Because new technologies (iron plows, harnesses, windmills) increased production, not as many serfs were needed to farm the manor lands.  There was a surplus of labor.  Because of this, manor lords began to release some serfs from their feudal vows allowing them to make their own living.  These people began to learn trades and skills; they also began to trade.  They formed something Europe had never had before: a middle class.

 

Some effects of these changes were:

1) Members of this middle class began to form the first towns.  They set up shops and stores and began to conduct business. 

2) To get their independence from the feudal lords, they would purchase a charter that gave them rights and privileges. 

3) They began to use money instead of the barter system. 

4) Each town formed a bank to change money, make loans, and issue letters of credit (similar to our checks).  

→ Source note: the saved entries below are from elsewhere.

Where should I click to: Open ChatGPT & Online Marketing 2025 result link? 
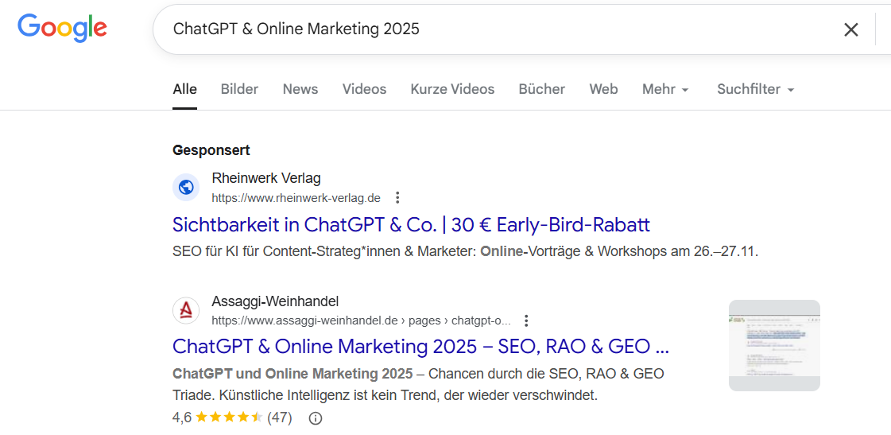(420, 347)
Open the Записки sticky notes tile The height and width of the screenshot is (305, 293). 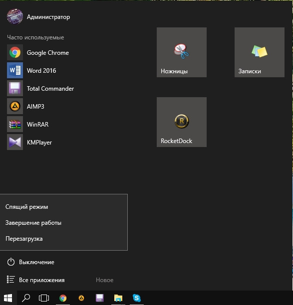pyautogui.click(x=259, y=52)
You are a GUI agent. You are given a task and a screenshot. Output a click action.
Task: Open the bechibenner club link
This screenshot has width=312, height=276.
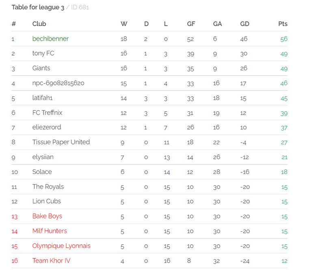tap(50, 39)
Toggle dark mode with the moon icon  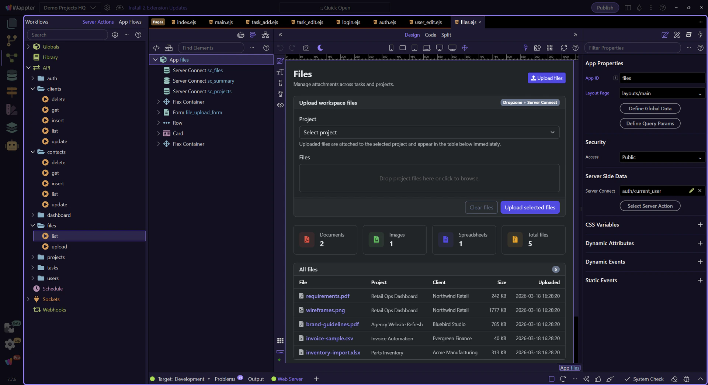click(320, 48)
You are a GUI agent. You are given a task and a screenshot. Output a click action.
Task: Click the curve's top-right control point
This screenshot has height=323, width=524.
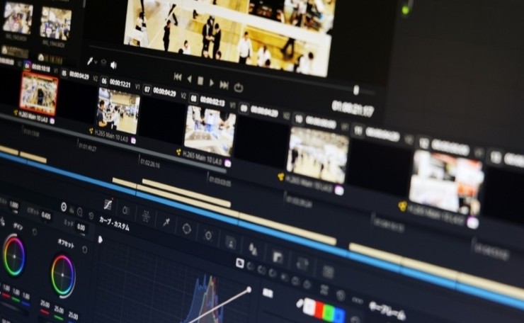tap(249, 289)
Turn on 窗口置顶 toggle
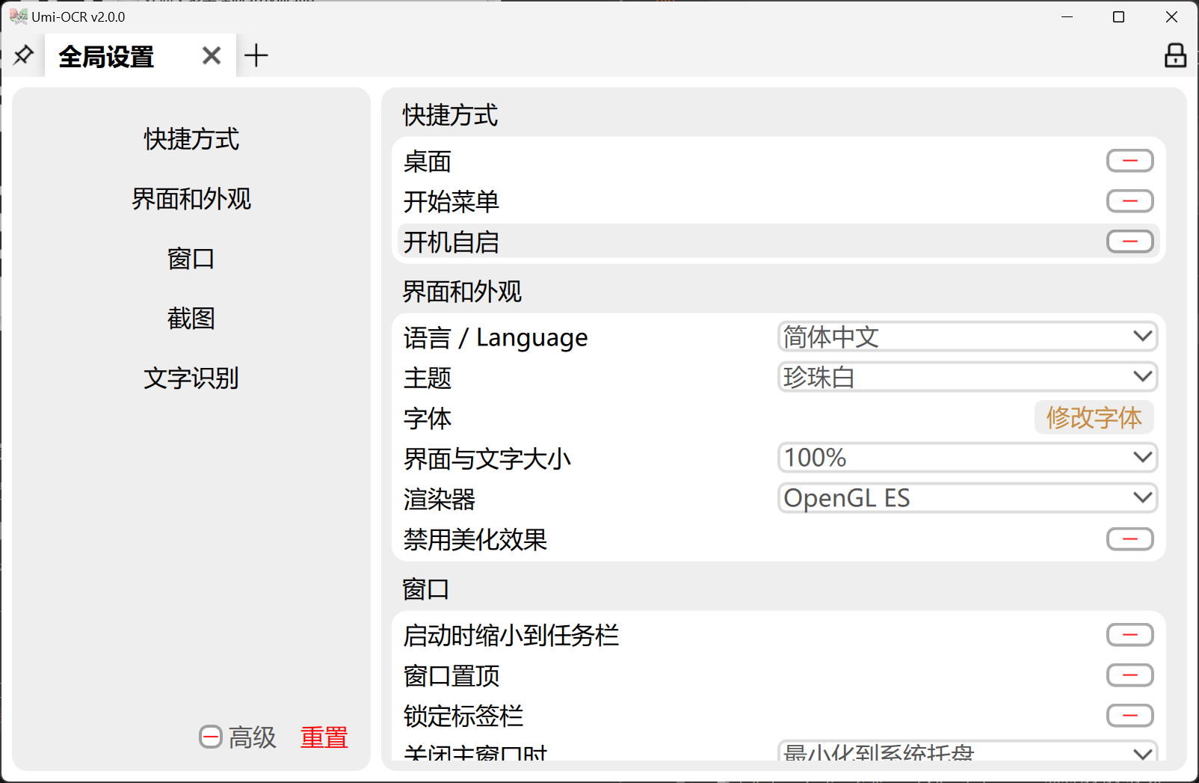Viewport: 1199px width, 783px height. pos(1129,675)

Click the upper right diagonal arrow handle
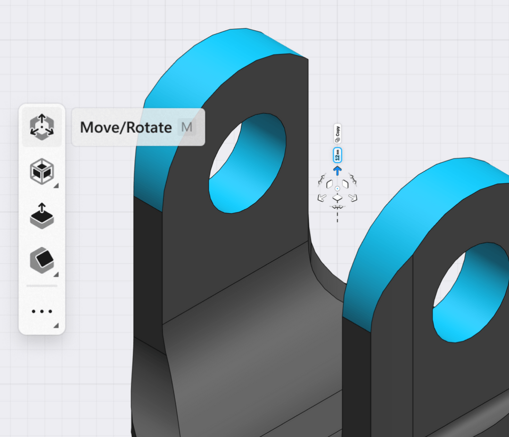[x=353, y=178]
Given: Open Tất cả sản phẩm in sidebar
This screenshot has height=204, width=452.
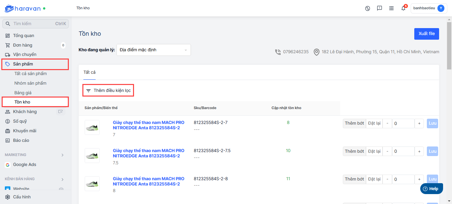Looking at the screenshot, I should [30, 74].
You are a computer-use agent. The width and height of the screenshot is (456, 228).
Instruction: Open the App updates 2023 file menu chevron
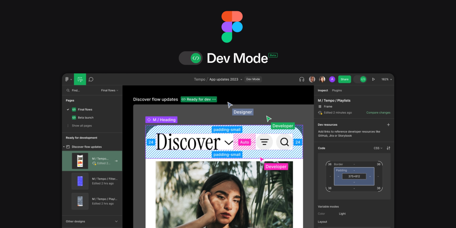[x=242, y=79]
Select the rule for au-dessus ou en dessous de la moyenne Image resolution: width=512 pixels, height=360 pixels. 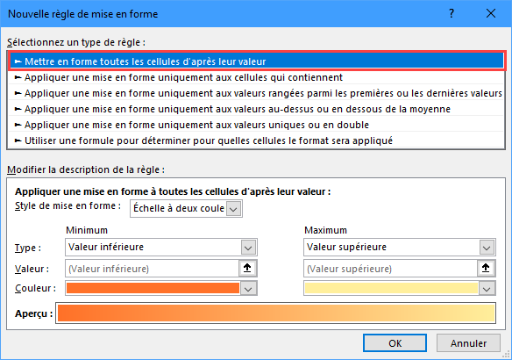click(256, 109)
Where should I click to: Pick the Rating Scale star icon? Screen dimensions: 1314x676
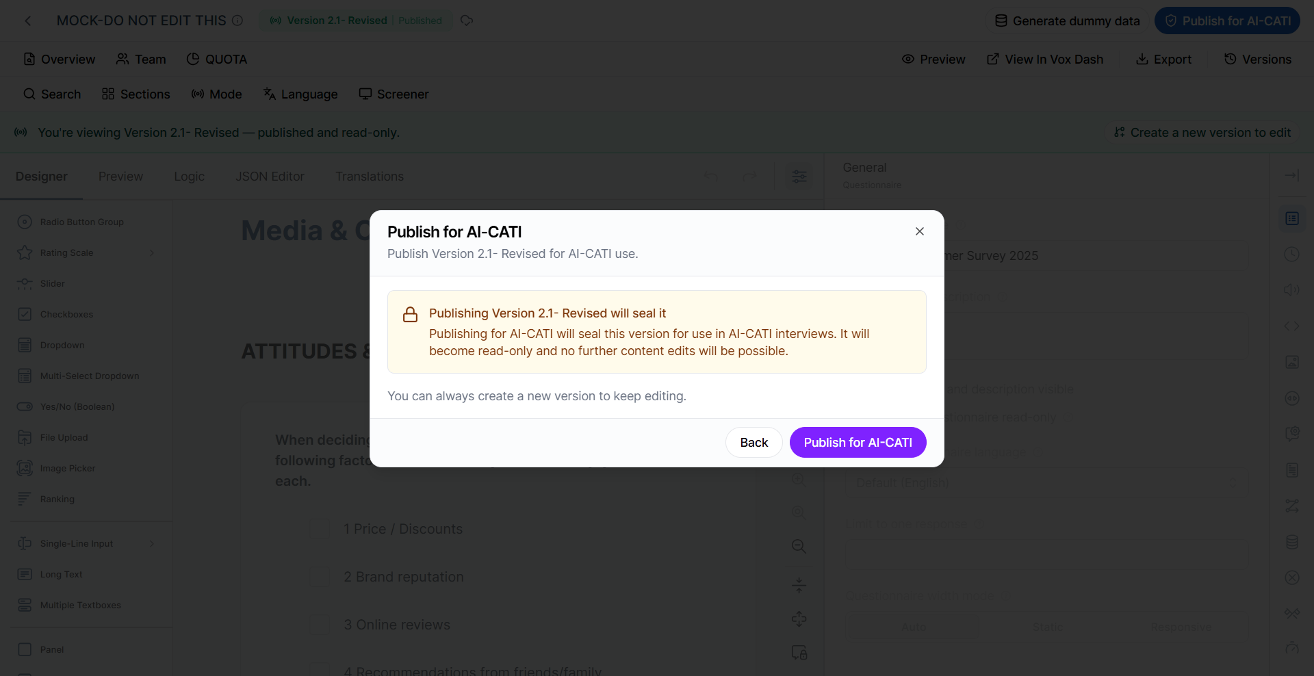[x=25, y=252]
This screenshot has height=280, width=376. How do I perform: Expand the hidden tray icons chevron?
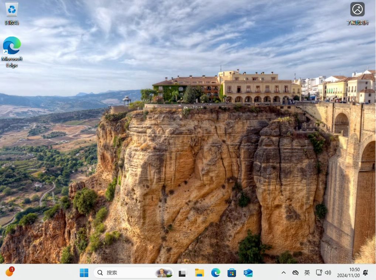coord(284,273)
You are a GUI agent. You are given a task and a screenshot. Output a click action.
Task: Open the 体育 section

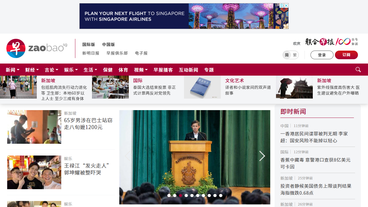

5) They set up guilds.  A guild was a made up of people of a similar trade (weavers, bakers, brewers, goldsmiths, etc.) who formed a group to protect their occupation.  They established uniform prices, created common standards and measurements, and blocked competition from foreigners and non-guild members.

 

     B.  The Middle Class and Noble class gain more rights

 

          1.  Magna Carta

In 1215 the land-owning nobles forced the English king to sign the Magna Carta.  This limited the power of the king. 

          2.  The Estates-General

In France the Estates-General was formed. This was a body of representatives from every class of people all over France. It gave them influence in the decisions of the king.

 

III.  The Crises of the Middle Ages

 

     A.  Religious problems

          1.  Struggles between secular and religious authorities. 

The conflict between secular and religious leaders became more intense.  The an extreme example of this was when under Henry, king of England, Thomas Becket was murdered in his Cathedral.

 

          2.  Divisions within the Church.

One pope moved the papacy to Avignon.  The Church lived in such luxury and splendor that this became known as the Babylonian Captivity. Finally Roman bishops elected another pope in Rome. There were two, then three popes. This was finally settled at a church council.  This made the church look bad and some people started to doubt the spiritual health of the Roman Catholic Church.

 

     B.  The Hundred Years War

The rivalry between the English and French culminated in the 100 years war.  The English took back Norman lands and seemed set to conquer all of France, thanks in part to the English long bow.  Then Joan of Arc, 17 years old, led the French to drive out the English. 

 

After Joan’s death the French started to defeat the English. Their new cannons destroyed English castles and forts.  The French expanded their power and the English gave up on the dream of an empire on the continent. 

 

Results of war

1.  Large armies of foot soldiers and cannon made knights and castles less important.  Feudal society was changing

 

2.  Strong kings, rather than feudal lords, were the only ones who could afford the new armies, so kings became more powerful than local lords.  Nations were forming.

 

3.  The population of Europe was dramatically lowered.  The armies destroyed farms and spread disease.  Many starved because of this, not to mention the ones killed in battle.